The Book, Cat, & Cat Book Lovers Almanac

of historical trivia regarding books, cats, and other animals. Actually this blog has evolved so that it is described better as a blog about cats in history and culture. And we take as a theme the advice of Aldous Huxley: If you want to be a writer, get some cats. Don't forget to see the archived articles linked at the bottom of the page.

August 13, 2016

August 13, 1867

George Luks, (August 13, 1867 to October 29, 1933) was an American painter. He is grouped with the Ashcan school of artists who focused on the grittier aspects of city living. Here is one of his paintings which may not seem typical.





The slum child below is what we think of as typical of the Ashcan School.





You see the same blue eyes in both canvases.


Luks did not just reject the traditional subjects for artists, he rejected the slogans of art schools. He said:

Technique did you say? My slats! . . . it’s in you or it isn’t. Who taught Shakespeare technique? Guts! Life! Life! That’s my technique.” This quote is from George Luks: An American Artist, (1987) which has multiple authors.

The painting of the child above sold for over a million dollars in 2014. So who was George Luks? He was the son of immigrant parents; his father was born in Poland and his mother was from Bavaria.

A recent article summarizes an interesting perspective.

...Luks was the bad boy artist of his era, a brawler and boozer who loved nothing more than to light into the smarty-pants set.

In one headline example, he called art patrons suckers during a drunken lecture at the Artists’ Cooperative Market in Manhattan in 1932.

“This country has been imposed upon by French superior salesmanship,” Luks growled. “It is the victim of cheap little lawyers who become diplomats, and financiers who let their wives buy pictures from dealers who perfume them with bombast and saddle them with trash.”

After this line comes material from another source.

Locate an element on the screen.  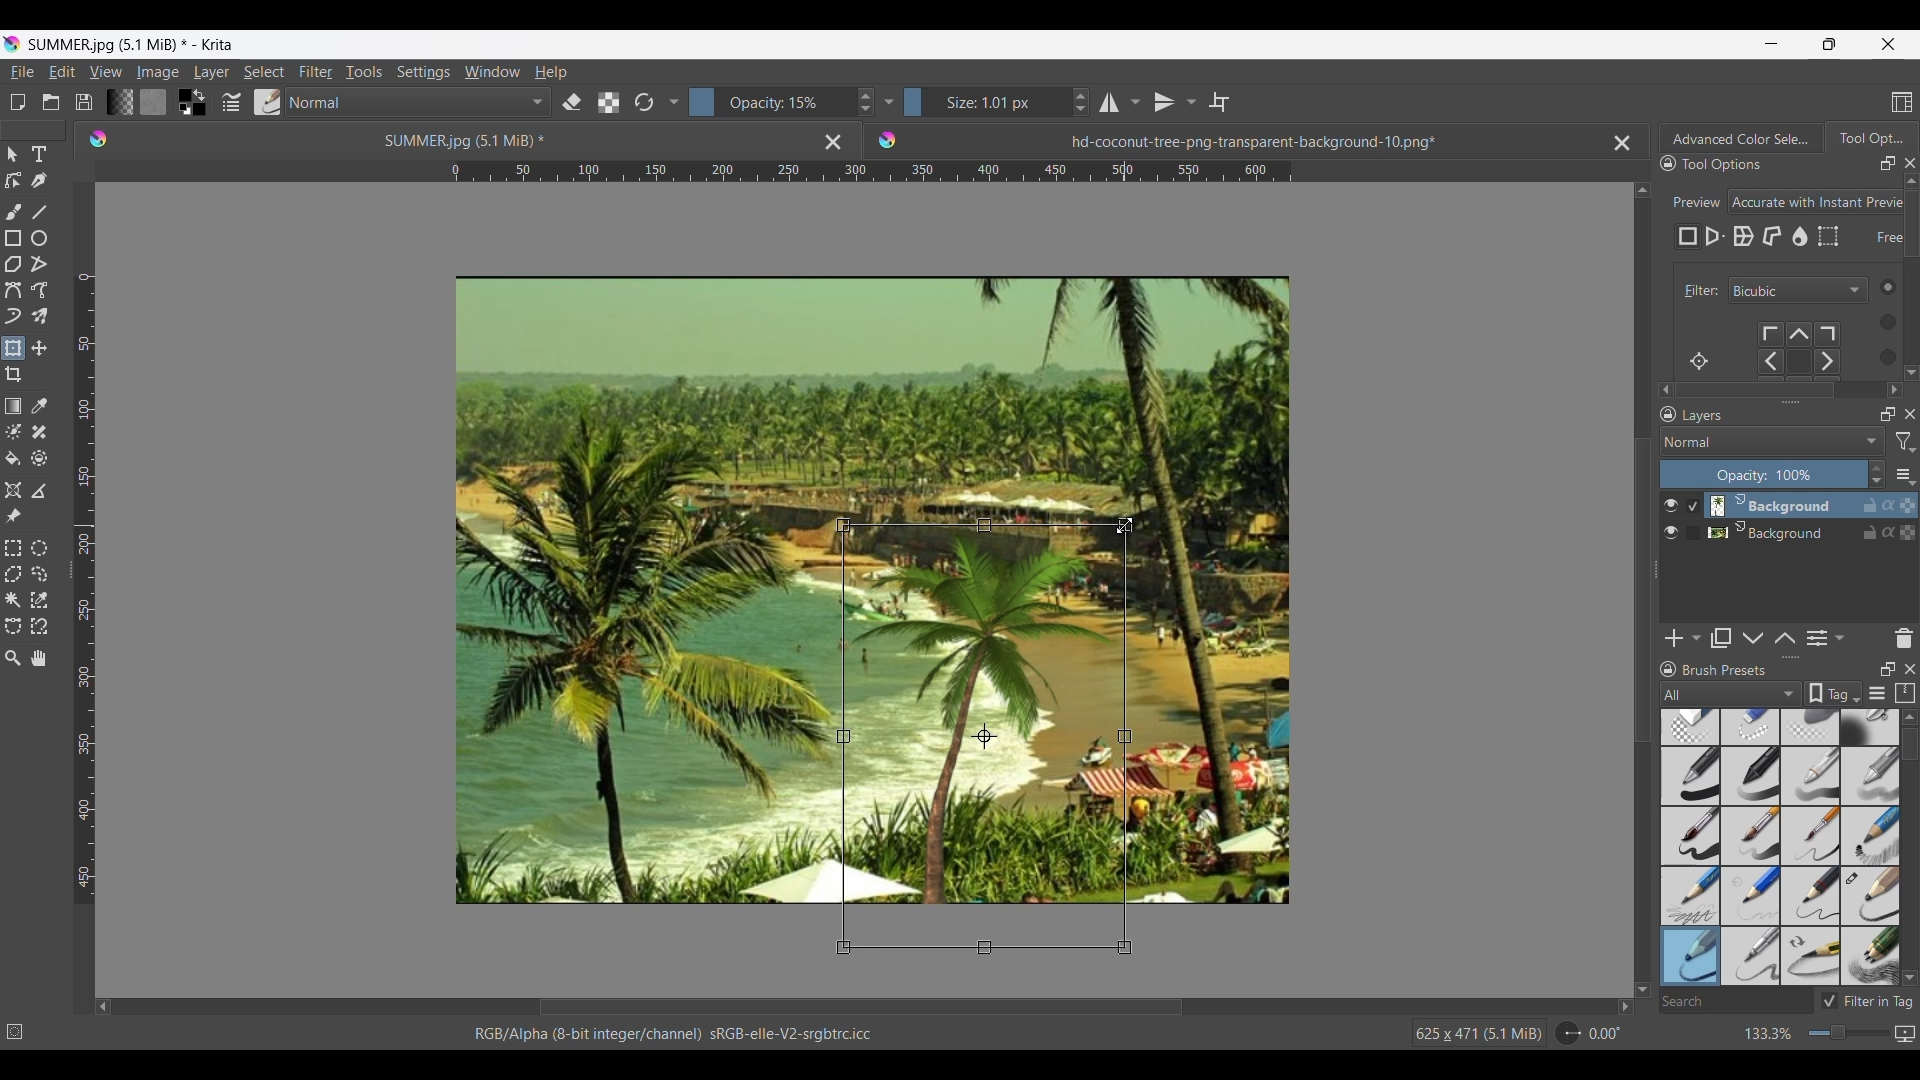
View is located at coordinates (106, 72).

This assessment came after Luks had been painting for nearly 30 years, and

.... by 1930 his works hung in many fine museums, including the Metropolitan and the Whitney in New York.

Success hadn’t changed his saloon habits. Nor had Prohibition. He was drawn, like a bumblebee to nectar, to the speakeasies of Swing Street, W. 52nd near Sixth Ave.
......

[I]n Luks’ time W. 52nd was lined with brownstones where the right knock got passage into more than a dozen bars, including the Onyx Club, Leon and Eddie’s, Jack and Charlie’s 21 Club and a six-pack of plain-label Irish joints.

Late at night on Oct. 28, 1933, Luks took his customary stroll uptown from his apartment at 140 E. 28th St. It was 39 days before America gave Prohibition the heave-ho.

At sunrise the next morning, a cop found a lump lying in a doorway under the old Sixth Avenue el, just around the corner from Swing Street.

It was George Luks, dead at age 66.

The Daily News said he was found a few hours “after telling his wife, Mercedes, that he would walk and watch the daybreak over the skyscrapers of the city he loved.”

A broadsheet said it was “ascertained” that Luks died of hardening of the arteries.

Luks’ brother William, a New York physician, dictated the narrative of the painter’s death. He said his brother had a heart condition and suggested death occurred during a pastoral stroll.

“He often took long walks in the early hours,” William Luks said, “and it was the way he would have wished to die.”

There was no autopsy.

Years later, Ira Glackens, son of Luks’ Ashcan crony and barstool buddy William Glackens, revealed a much different version of the death on Swing Street.

In a 1957 biography of his father, Glackens said the mouthy artist was knocked cold in a barroom brawl. The illegal joint could hardly report a drunken row, so Luks — dead or nearly so — probably was carried to the spot where cops found him.

The lethal bar fight anecdote has been repeated as gospel in museum catalogs and art history books, ...


However there seems to be little actual documentation of the bar brawl story. Luks would not have minded that his death was a mystery.